* WHAT YOU WILL DO *
Please print the line that holds "The image size is (1456, 819)." and each line after it to the end of the data, word for word, without any pictures.

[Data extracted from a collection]
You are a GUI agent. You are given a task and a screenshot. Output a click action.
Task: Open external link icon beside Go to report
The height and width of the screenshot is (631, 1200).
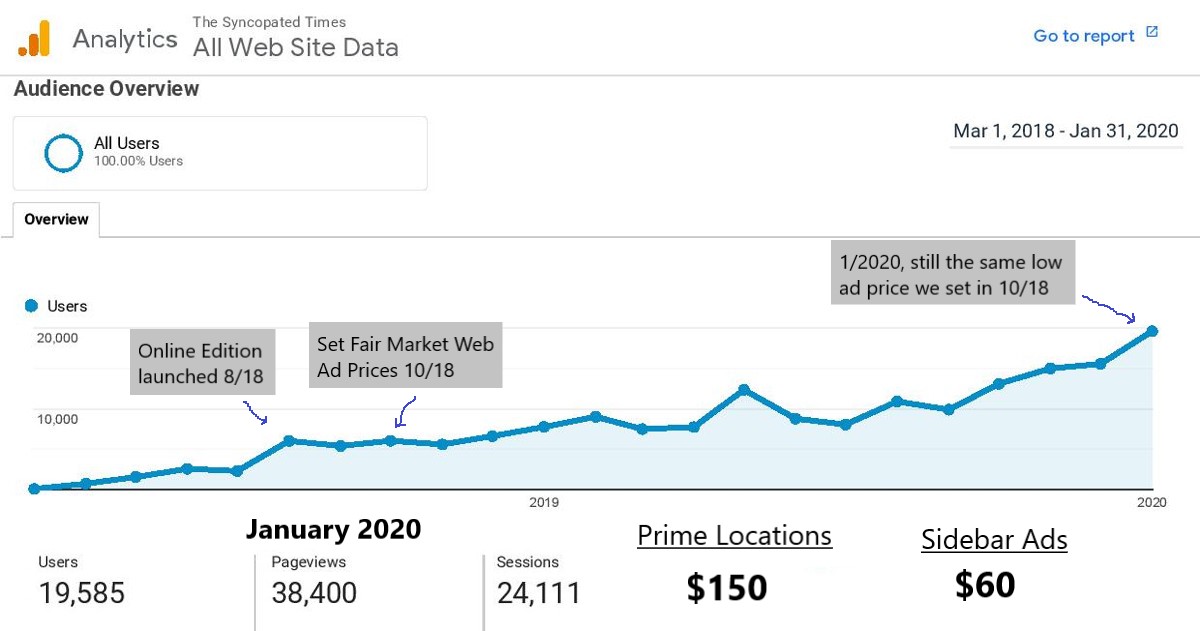(x=1152, y=33)
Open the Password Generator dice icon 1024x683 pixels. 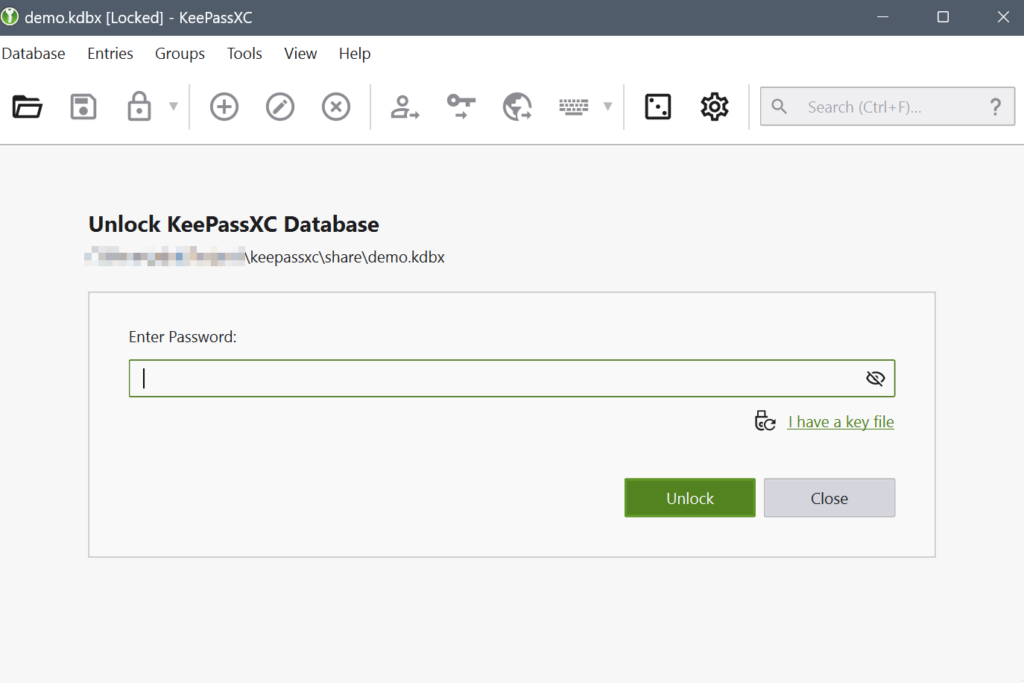[658, 107]
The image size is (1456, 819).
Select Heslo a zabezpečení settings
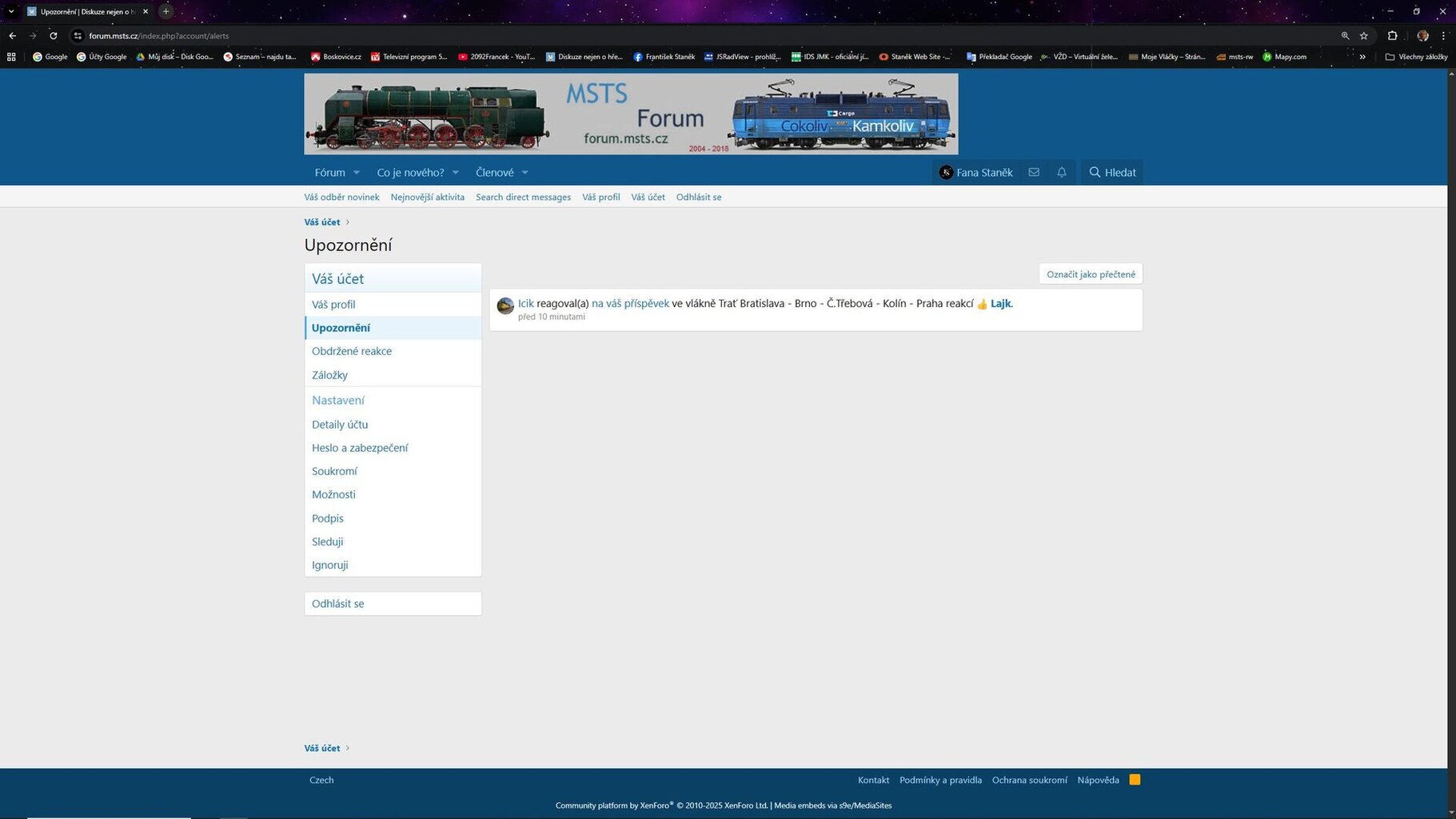point(360,448)
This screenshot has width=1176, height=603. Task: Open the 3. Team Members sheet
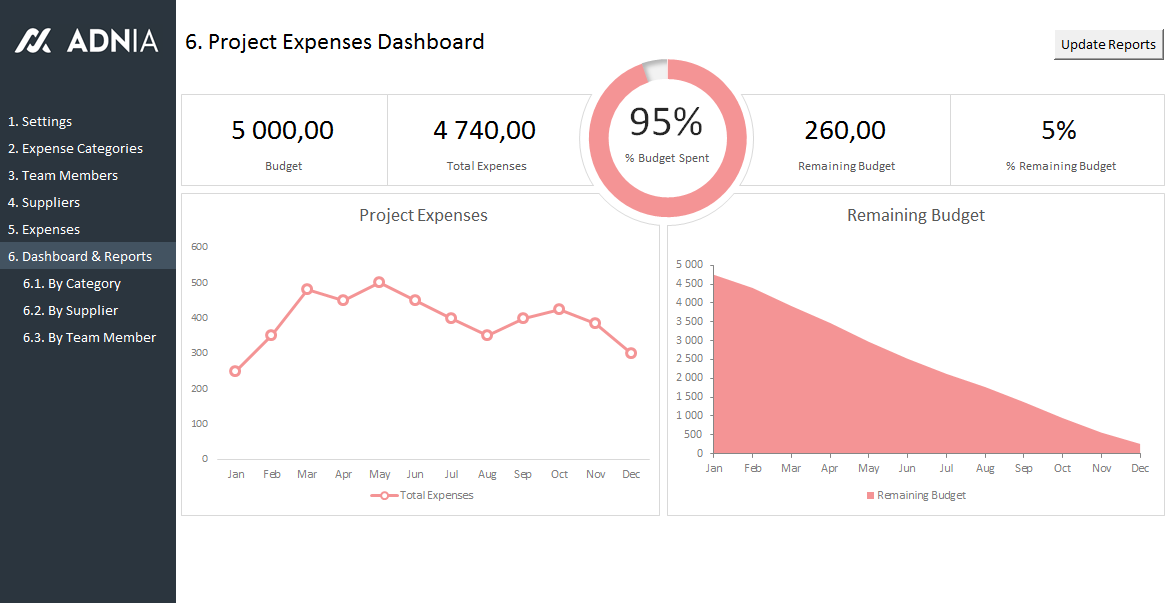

* THE COMPLETED TASK *
The image size is (1456, 819).
Select Heslo a zabezpečení settings
point(360,448)
This screenshot has width=1176, height=603. Task: Open the 3. Team Members sheet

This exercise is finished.